Sentiment Analysis of Afghanistan Crisis using Twitter

Is there a way to use a scorer node to show the accuracy of the unsupervised learning approach without using the category to class node when working with unlabeled data?

I suppose it’s possible to use Comprehend in this way, I just don’t understand why you would want to. If you train a model in KNIME based on tweets labeled by Comprehend, you are building a model based on results of a model. Why not just Comprehend only?

On your question about labeling using Java Snippets, I’d have to see the example you’re talking about, but It sound fairly simplistic.

2 Likes

By definition, when using the unsupervised approach, you don’t have the ground truth for your data. As a result, the Scorer doesn’t having anything to work with, because it compares ground truth (in this case, sentiment labels) with model predictions to create the summary statistics.

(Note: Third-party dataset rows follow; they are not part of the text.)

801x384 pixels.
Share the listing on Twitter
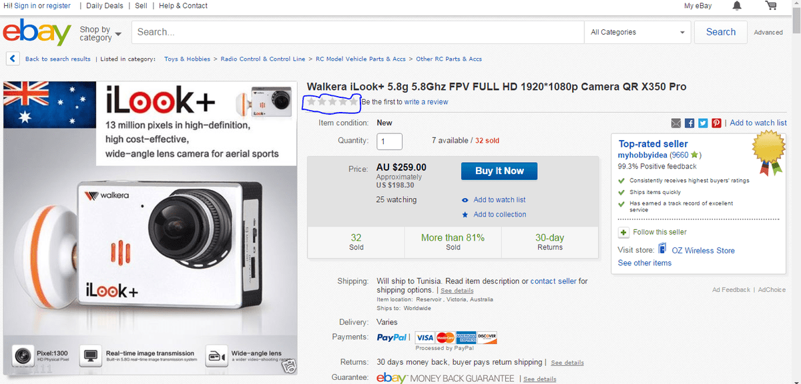pos(703,123)
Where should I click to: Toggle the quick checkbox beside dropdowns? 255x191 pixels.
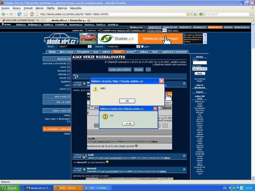[x=142, y=47]
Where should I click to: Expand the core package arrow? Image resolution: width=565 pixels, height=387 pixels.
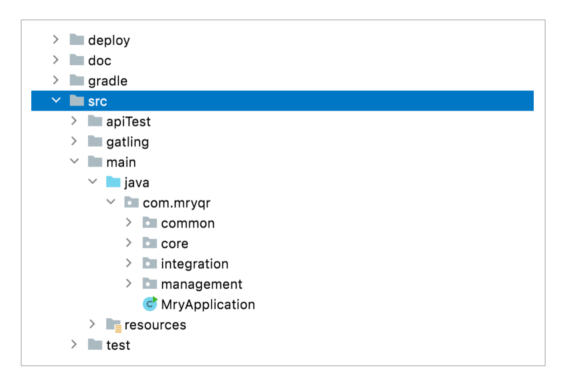[129, 243]
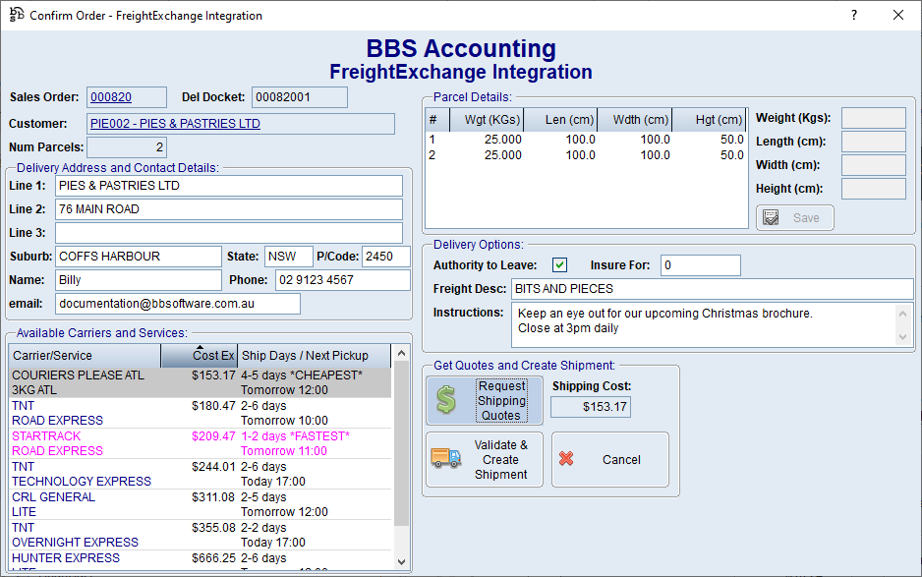Viewport: 922px width, 577px height.
Task: Click the Carrier/Service column header
Action: coord(84,355)

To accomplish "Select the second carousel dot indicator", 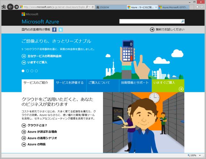I will (27, 71).
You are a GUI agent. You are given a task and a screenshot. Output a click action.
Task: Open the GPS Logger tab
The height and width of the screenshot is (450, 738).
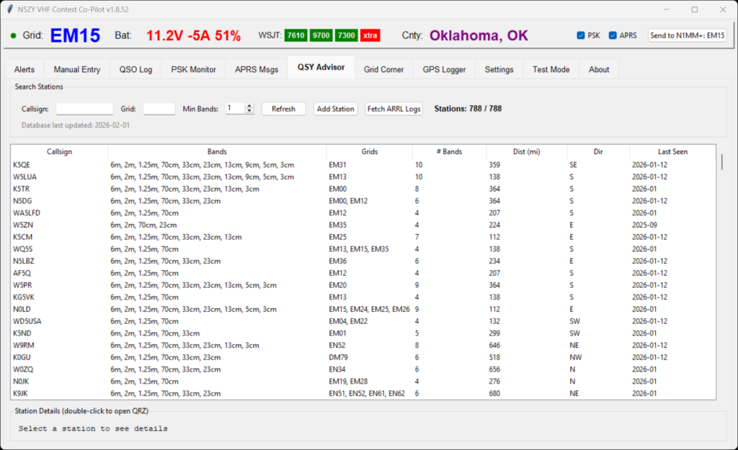pos(444,70)
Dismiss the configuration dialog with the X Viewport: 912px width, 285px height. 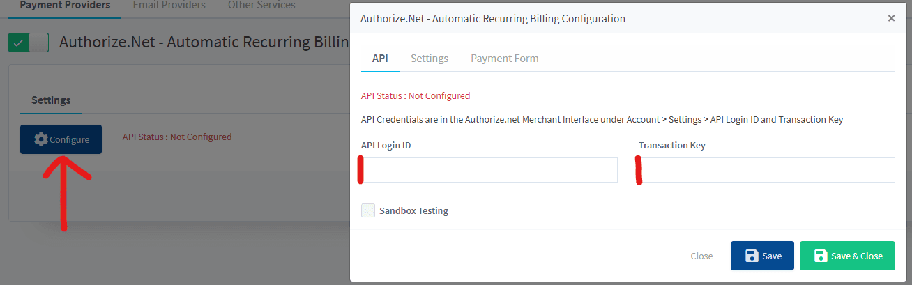point(891,19)
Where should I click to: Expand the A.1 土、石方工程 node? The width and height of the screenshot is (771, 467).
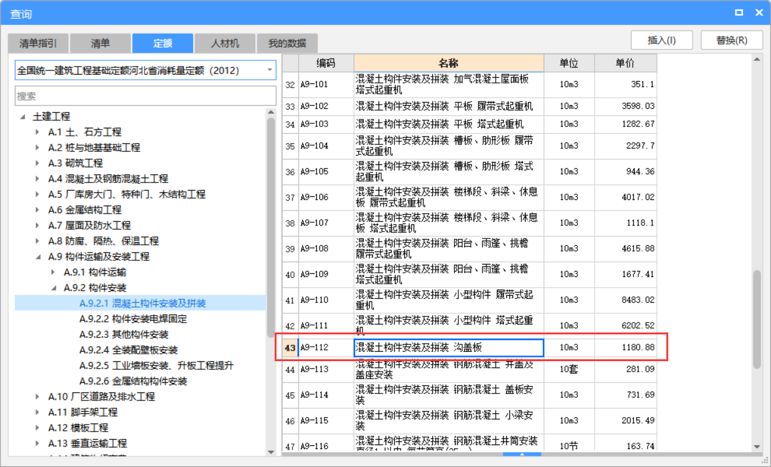38,132
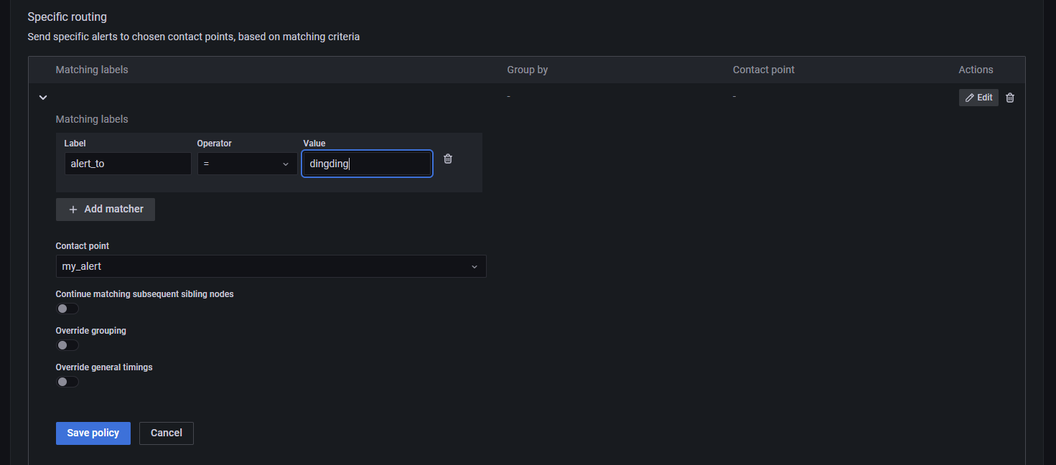1056x465 pixels.
Task: Click the Value field containing dingding
Action: [367, 164]
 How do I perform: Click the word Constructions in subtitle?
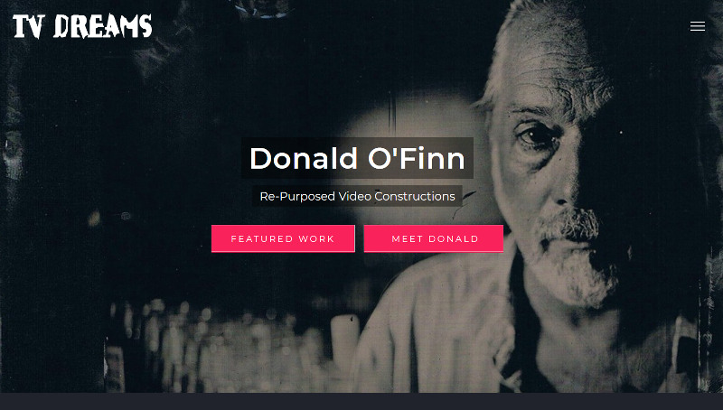coord(415,196)
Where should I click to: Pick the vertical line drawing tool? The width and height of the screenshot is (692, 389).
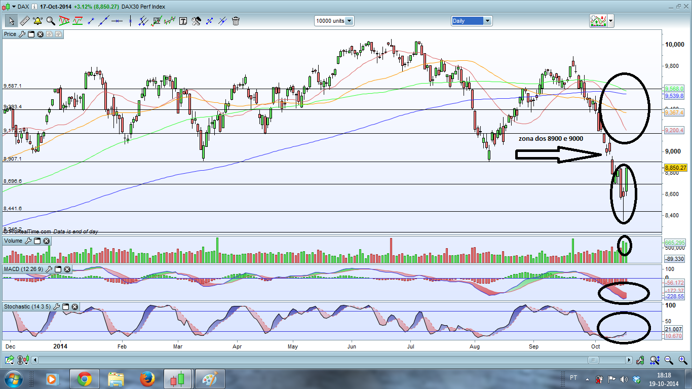[130, 21]
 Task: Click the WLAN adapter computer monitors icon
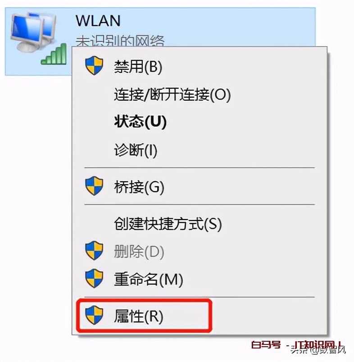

If you are determined to calculate accuracy metrics, you may have to dedicate some time to manually labeling a subset of the tweets yourself. Sometimes that’s unavoidable.

3 Likes

Thanks again for the clarification. Could you help me regarding a problem in my workflow. I don’t understand why terms like “afghanistandisast” are not showing up correctly and is tagged with positive sentiment. I also have terms like “http” and square symbols which are included in the BOW. I have tried to use Regex filter, but without any luck. Almost each tweet is tagged with positive sentiment, which should be the opposite since most of the tweets are negative.

Can you post the latest version of your workflow? It’s difficult to diagnose what might be going on based on the screenshot of a table.

Hi again, I’m sending my workflow. I simply don’t know why urls, non-english strings, emojis are present in the BOW even after using RegEx and also some white square symbols. And why some terms are tagged incorrectly. I think I tried dozens of regex formulas but nothing seems to work. Could you please help me with this issue? Text Processing.knwf (2.8 MB)

Hi @Huseyin -

I’m not a RegEx expert, but the reason things might not be working as you expect is because you’re doing a lot of your filtering last in the series of nodes. For example, this might cause your RegEx to fail if it’s looking for http:// since it won’t find the slashes, because they were already removed by the Punctuation Erasure node. So a simple thing you could try would be to move your filtering nodes ahead in your workflow.

Apart from that, if you want to remove hashtags, I think that would require a separate RegEx. If you want to remove emojis you could try this component from @takbb prior to converting your tweets to documents: String Emoji Filter. I’m not sure why you would expect non-english strings to be removed, since as far as I can tell your workflow doesn’t do that.

It might also be worth stepping back and looking at this from a “10,000 foot view” - if your main consideration is sentiment classification on unlabeled data, then a lot of the extra mess you have (non-english words, URLs, etc) aren’t usually going to affect the results much, since you would primarily be counting words of a particular sentiment type anyway.

2 Likes

Yes, using RegEx earlier in the workflow gave better filtering results. And in fact that some URLs and non-english words are present should not make so much difference to achieve my goal for sentiment analysis. Thanks for your patience! I’m very grateful for your help and support.

BR,
Huseyin

1 Like

Is there way to increase the accuracy of the Naive Bayes classifier or any other classifier for imbalanced data? My accuracy with Decision Tree is 62% and 60% with SVM i, but 1.2% with NB classifier. Even though SVM and DT accuracies are not so good either, it’s somehow acceptable. I’m doing multi-class classification btw. This is my NB workflowNaive Bayes Classifier.knwf (2.8 MB)

I wouldn’t worry about using NB here at all, honestly.

To deal with class imbalance, check out this thread (and the threads linked within it) that give you several options:

1 Like

I tried using SMOTE on the training set, but got a bit worse accuracy with the XGBoost Classifier, but maybe my problem is caused by too small dataset? I also have a problem with the snowball stemmer, since some of the words are not stemmed correctly. Also is there an alternative ROC curve for multi-class classification?Sentiment Analysis.knwf (3.1 MB)

This topic was automatically closed 90 days after the last reply. New replies are no longer allowed.